Five easy ways to increase your catch

It won’t be long and most of you will be heading out to your favorite lake or river to go fishing. Here are five easy and inexpensive ways you can increase your catch this year. I’ve mentioned most of them in other columns but I thought I’d package them together here just before the season starts. They’ll be fresh in your mind that way.

Use sharp hooks

Hooks get dull when you drive them into a bass’ mouth, and they get dull when they run through the water. (Water is very abrasive.) Don’t let a dull hook cost you a big bass.

I change my hooks often, sometimes two or three times a day. With lures that have fixed hooks like spinnerbaits and jigs I change the whole bait. You can do that but it’s expensive. A cheaper way to keep your hooks sharp is to lay a few strokes on them with a diamond file. You won’t ever get one as sharp as it was right out of the package but it’ll be better than it was before you worked on it.

Retie often

Casting and retrieving a lure weakens a knot. Even the best knots will fail over time. And, unless you have other problems with your line you only need to use about a foot of line to do this.

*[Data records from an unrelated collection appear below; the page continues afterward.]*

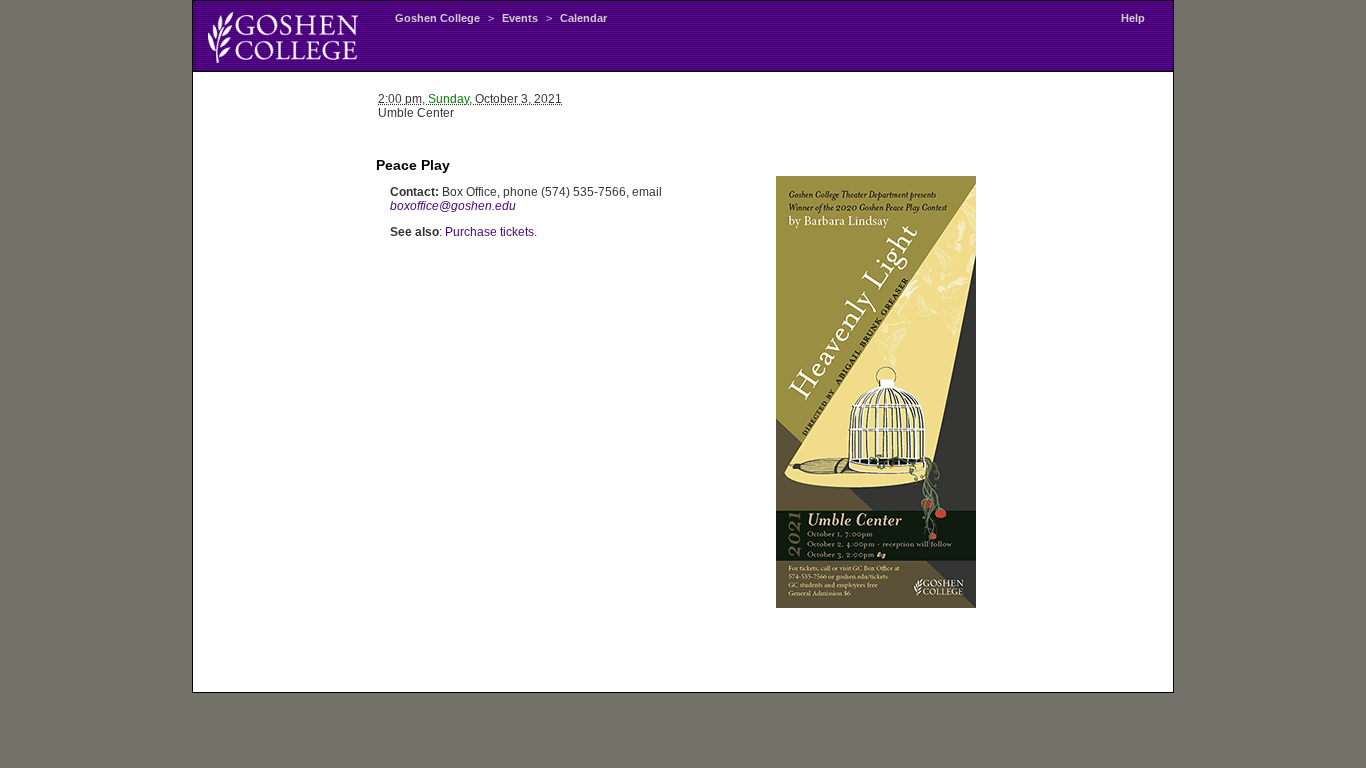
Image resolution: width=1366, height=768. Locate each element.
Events (520, 18)
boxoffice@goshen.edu (453, 206)
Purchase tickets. (491, 232)
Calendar (583, 18)
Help (1133, 18)
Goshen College (437, 18)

Don’t make cast after cast all day without retying, especially if you’re using fluorocarbon or monofilament line. I’d say you should do it at least every 20 or 30 minutes — more often if your lure is heavy or if you’re fishing in nasty stuff.

Check your line frequently

Even the best line will get nicks and abrasions as it rubs against stuff in the water, and it will break when you put pressure on it.

Changing all your line is really expensive and unnecessary for most anglers. Just wet your fingers and run them up and down the first 15 feet or so of line. Clip it above the bad spots and retie. Do this with braid, too.

Use scent products liberally

I don’t know if scent products attract fish or if they mask offensive smells and odors. Either way, I use them when necessary. I’m saying it that way because Strike King puts scent into all their plastics. It’s easier for me to swap baits than it is to add scent. But that’s expensive if you’re buying them. Good plastics aren’t cheap.

Strike King sells their Coffee scent in a spray can that’s really inexpensive. Spray it on your plastic bait every 10 casts or so. You can also spray it on all your other lures. It won’t hurt a thing.

In fairness, there are countless other scents on the market. Some are known to man, some not. Check them out if coffee isn’t nasty enough for you.

Customize and save your skirts

I change skirts constantly. Sometimes it’s for color, sometimes for thickness and sometimes for length. Once I customize one and use it I don’t throw it away. I take it off carefully and put it in a bag for future use.

You can do the same thing. Customize any lure that has a skirt when it’s necessary but save money by not destroying it after you use it.

Catching bass isn’t always about the big things.